Write the next part of the mailing-list thread about the ExtLib IO update, picking up right after its final line.

• **Text shown**
━━━━━━━━━━━━━━━━━━━━

Just saw that. Please note that we need to define it again since it's not
exported in pervasives.mli but I'll do the change.

> > > o What about read_utf8 and write_utf8 ?
> >
> > I don't have knowledge in internationalizion, if you have some ideas
> > about this, please feel free to contribute !
>
> Attached. Please note that the implementation only supports 16 bit
> characters and assumes that each character uses the shortest encoding.

Thanks for the code, I'll put it into IO.
Is it default for UTF8 ? I don't know about it.

> Also note that the code comes straight out of ant. So it's in revised
> syntax and need to be slightly adapted to the Extlib IO module. (It
> assumes that read_byte returns -1 at end-of-file.)

Should not :
----
  else if c < 0xc0 then
    c                            (* should never happen *)
---
raise an exception instead ?


> > > o Have you made up your mind about supporting seekable streams?
> >
> > Not yet. This would need to add another closure to the IO prototype :
> > I'm not yet sure it's worth it.
>
> Is this a problem? Usually one does not create that many IO objects. So
> the memory consumption should be ignorable. Also, when using IO objects
> that do not support seeking, the corresponding slot is initialised by
> some default value. So there is no overhead creating a new closure.

You have a point here. I might add "seek" soon.

Regards,
Nicolas Cannasse

Re: [Ocaml-lib-devel] IO update (2)

From: Achim B. <bl...@la...> - 2004-04-09 14:16:42

Nicolas Cannasse wrote:
> > unsafe_char_of_int is just defined as "%identity". Since we already know
> > that the argument is in the right range we can do without the bounds
> > check.
> 
> Just saw that. Please note that we need to define it again since it's not
> exported in pervasives.mli but I'll do the change.

You can also use Char.unsafe_chr instead.

> > Attached. Please note that the implementation only supports 16 bit
> > characters and assumes that each character uses the shortest encoding.
> 
> Is it default for UTF8 ? I don't know about it.

I would say that it isn't 100% standard compliant but not very serious.
The 16 bit restriction probably should be fixed. As far as longer
encodings are concerned some people are of the opinion that they should
always be rejected. I have no real opinion, I was just lazy.

> Should not :
> ----
>   else if c < 0xc0 then
>     c                            (* should never happen *)
> ---
> raise an exception instead ?

If you like.

Achim
-- 
________________________________________________________________________
                                                              | \_____/ |
   Achim Blumensath                                          \O/ \___/\ |
   LaBRI / Bordeaux                                          =o=  \ /\ \|
   www-mgi.informatik.rwth-aachen.de/~blume                  /"\   o----|
____________________________________________________________________\___|

Re: [Ocaml-lib-devel] IO update (2)

━━━━━━━━━━━━━━━━━━━━

• **Data segment**
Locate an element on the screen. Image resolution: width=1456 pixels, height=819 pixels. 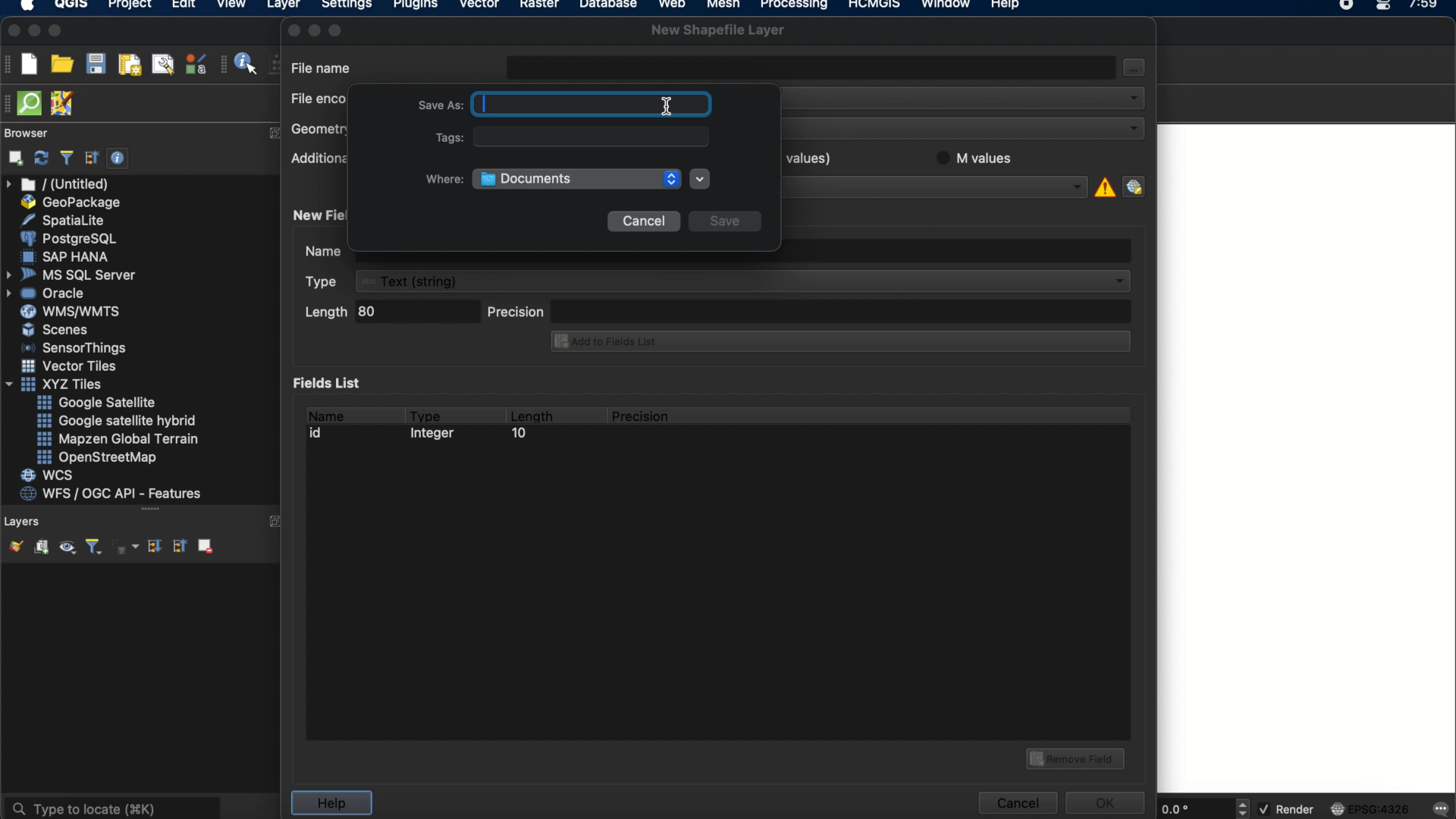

━━━━━━━━━━━━━━━━━━━━

• **Task answer**
From: Nicolas C. <war...@fr...> - 2004-04-09 14:39:28

> > > Attached. Please note that the implementation only supports 16 bit
> > > characters and assumes that each character uses the shortest encoding.
> >
> > Is it default for UTF8 ? I don't know about it.
>
> I would say that it isn't 100% standard compliant but not very serious.
> The 16 bit restriction probably should be fixed. As far as longer
> encodings are concerned some people are of the opinion that they should
> always be rejected. I have no real opinion, I was just lazy.

I'm not sure then it should be included in IO "as it".

Nicolas Cannasse

Re: [Ocaml-lib-devel] IO update (2)

From: Yamagata Y. <yor...@mb...> - 2004-04-09 16:22:20

From: Achim Blumensath <bl...@la...>
Subject: Re: [Ocaml-lib-devel] IO update (2)
Date: Fri, 9 Apr 2004 16:19:19 +0200

> I would say that it isn't 100% standard compliant but not very serious.
> The 16 bit restriction probably should be fixed. As far as longer
> encodings are concerned some people are of the opinion that they should
> always be rejected. I have no real opinion, I was just lazy.

From version 4.0, Unicode standard is changed. Using the shortest
encoding becomes mandantory by the security reason.

--
Yamagata Yoriyuki

Re: [Ocaml-lib-devel] IO update (2)

From: Nicolas C. <war...@fr...> - 2004-04-09 12:25:48

> Hi list,
>
> Here's another IO update :
> - added "pos_in" and "pos_out" that enable to know the current
> reading/writing pos.
> - the return of the pipe() function - this time working correctly.
>
> Regards
> Nicolas Cannasse

Just added to IO :

val input_bits : (char,'a) input -> (bool,int) input
val output_bits : (char,'a,'b) output -> (bool,(int * int),'b) output

This enables you to read/write on bits-packed channels :

let data = "....." in
let i = IO.input_bits (IO.input_string data) in
let b = IO.read i in (* read one bit as boolean *)
let n = IO.nread i 7 in (* read the 7 other bits as a int value *=
...

let o = IO.output_bits (IO.output_channel ch) in
IO.write o true;
IO.write o false;
IO.nwrite o (6,63); (* write 63 as a 6-bits integer *)
IO.nwrite o (3,0); (* write 3 bits *)
IO.flush o; (* flush the current accumulator : this will pad current
unwritten bits with 0's *)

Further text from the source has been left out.